OBJECTIVE: Recast the listing from the line with "You are a computer-use" to the line with "pyautogui.click(x=851, y=728)" as a Markdown table with the columns Row and Line, numbering each row and leaving out any blank lines.

EXTRACTED DATA:
____

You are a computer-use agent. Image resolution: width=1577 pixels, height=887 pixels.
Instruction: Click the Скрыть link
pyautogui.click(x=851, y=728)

____

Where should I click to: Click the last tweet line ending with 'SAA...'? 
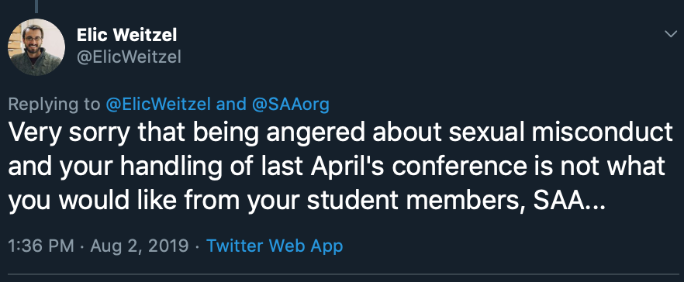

____

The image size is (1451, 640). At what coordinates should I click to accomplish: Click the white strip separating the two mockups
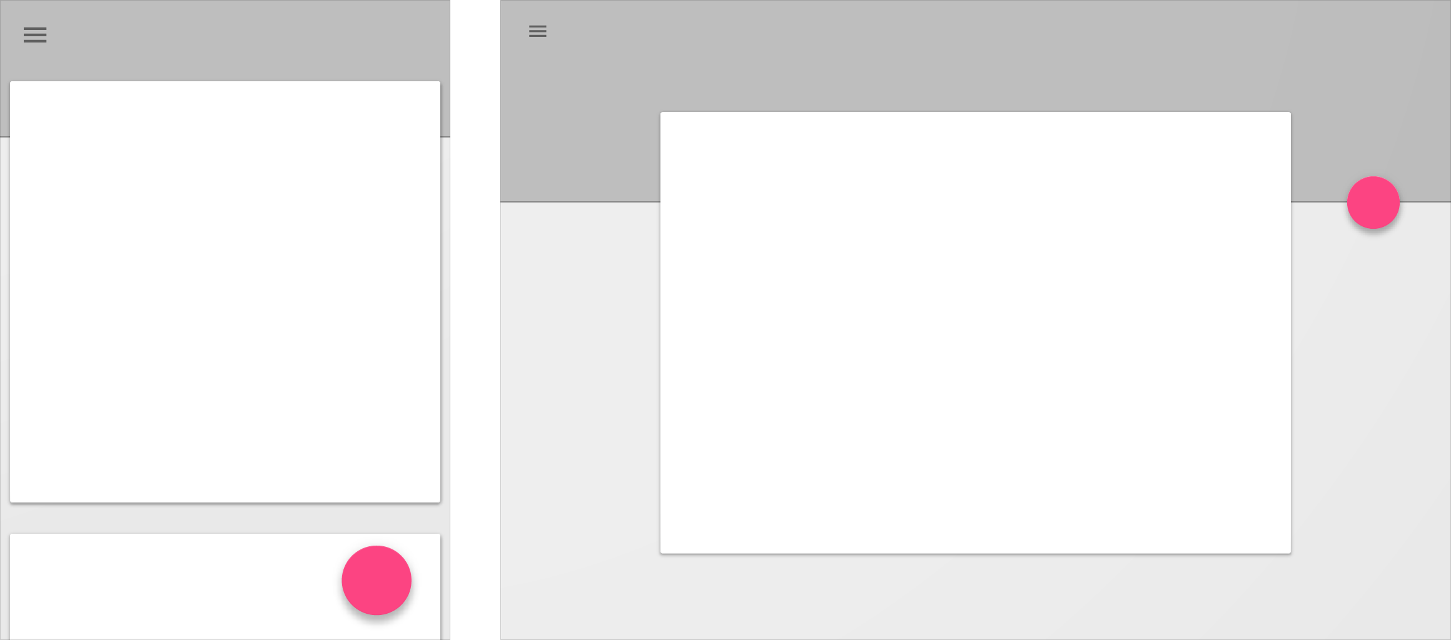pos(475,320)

____

FINISHED TASK:
| Row | Line |
|---|---|
| 1 | You are a computer-use agent. Image resolution: width=1577 pixels, height=887 pixels. |
| 2 | Instruction: Click the Скрыть link |
| 3 | pyautogui.click(x=851, y=728) |